### Aufgabe
Schreib den Text über geflüchtete Schüler in Deutschland weiter und setz direkt nach seinem letzten Satz an.

Zuhause in der Fremde (durch
Precioso )
Über eine Million Menschen stellten seit Anfang 2015 einen Asylantrag in Deutschland. Sie kommen hauptsächlich aus Syrien, Afghanistan und Irak, sind vor den Kriegen in ihren Herkunftsländern geflohen. Ein Drittel von ihnen ist noch unter 18 Jahre alt und somit schulpflichtig. Doch wie soll man dem Unterricht in einem fremden Land folgen können, dessen Sprache und Kultur man noch erlernen muss?
Der sechszehnjährige Omar (Name aus Datenschutzgründen geändert) ist einer der sogenannten "Flüchtlingsschüler". Er hat sich mit mir über sein erstes Jahr in Deutschland unterhalten.

### Vorliegende Auflistung

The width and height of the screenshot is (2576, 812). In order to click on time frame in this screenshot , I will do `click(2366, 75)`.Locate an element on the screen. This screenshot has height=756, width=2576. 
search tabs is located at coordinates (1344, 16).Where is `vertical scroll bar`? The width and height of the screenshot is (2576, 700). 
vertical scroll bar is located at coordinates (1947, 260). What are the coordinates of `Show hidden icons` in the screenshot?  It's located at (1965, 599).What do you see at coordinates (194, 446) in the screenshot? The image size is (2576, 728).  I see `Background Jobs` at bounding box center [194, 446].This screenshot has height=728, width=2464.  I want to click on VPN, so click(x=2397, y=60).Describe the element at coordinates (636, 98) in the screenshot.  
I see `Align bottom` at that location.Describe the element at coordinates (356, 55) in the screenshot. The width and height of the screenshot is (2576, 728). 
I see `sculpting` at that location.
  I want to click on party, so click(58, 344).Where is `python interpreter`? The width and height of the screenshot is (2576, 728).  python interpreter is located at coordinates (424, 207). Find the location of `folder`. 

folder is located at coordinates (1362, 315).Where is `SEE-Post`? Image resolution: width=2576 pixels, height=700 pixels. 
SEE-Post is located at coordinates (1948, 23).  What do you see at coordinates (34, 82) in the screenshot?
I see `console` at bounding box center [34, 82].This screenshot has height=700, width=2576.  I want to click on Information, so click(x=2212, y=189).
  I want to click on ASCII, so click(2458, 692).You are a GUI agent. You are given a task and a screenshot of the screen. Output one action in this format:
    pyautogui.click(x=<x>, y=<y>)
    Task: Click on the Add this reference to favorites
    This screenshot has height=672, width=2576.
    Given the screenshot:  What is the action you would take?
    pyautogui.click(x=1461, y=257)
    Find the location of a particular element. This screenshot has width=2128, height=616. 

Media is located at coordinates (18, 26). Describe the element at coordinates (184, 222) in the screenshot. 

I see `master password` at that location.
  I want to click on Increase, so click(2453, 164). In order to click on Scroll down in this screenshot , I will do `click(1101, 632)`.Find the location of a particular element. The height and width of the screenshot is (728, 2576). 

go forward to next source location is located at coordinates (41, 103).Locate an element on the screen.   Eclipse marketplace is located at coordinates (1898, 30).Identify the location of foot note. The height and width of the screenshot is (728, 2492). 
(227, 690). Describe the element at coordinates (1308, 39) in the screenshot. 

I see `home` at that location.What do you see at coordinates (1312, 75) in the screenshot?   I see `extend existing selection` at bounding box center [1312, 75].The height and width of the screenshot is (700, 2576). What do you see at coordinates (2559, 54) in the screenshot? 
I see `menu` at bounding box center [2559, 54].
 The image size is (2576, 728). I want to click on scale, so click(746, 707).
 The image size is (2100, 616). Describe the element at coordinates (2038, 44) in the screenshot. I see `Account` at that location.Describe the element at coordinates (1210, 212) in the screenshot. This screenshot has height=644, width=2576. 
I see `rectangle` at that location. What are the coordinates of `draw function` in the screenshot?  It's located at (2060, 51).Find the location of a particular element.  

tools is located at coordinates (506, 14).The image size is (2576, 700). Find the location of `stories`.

### Antwort
Für Omar ist vor allem der Unterschied zwischen seinem ersten Tag und heute spürbar – damals war es sehr schlimm für ihn, niemanden verstehen zu können und plötzlich sämtlichen Kontakt zu seinen Freunden verloren zu haben. Erschwert wurde die Situation zudem durch die Tatsache, dass ihm im angebotenen Sprachkurs zwar die deutsche Grammatik beigebracht wurde, jedoch die Möglichkeit fehlte über einen längeren Zeitraum mit jemanden auch Deutsch zu sprechen. Die meiste Kommunikation fand immer noch auf Arabisch und mit vielen Gesten statt.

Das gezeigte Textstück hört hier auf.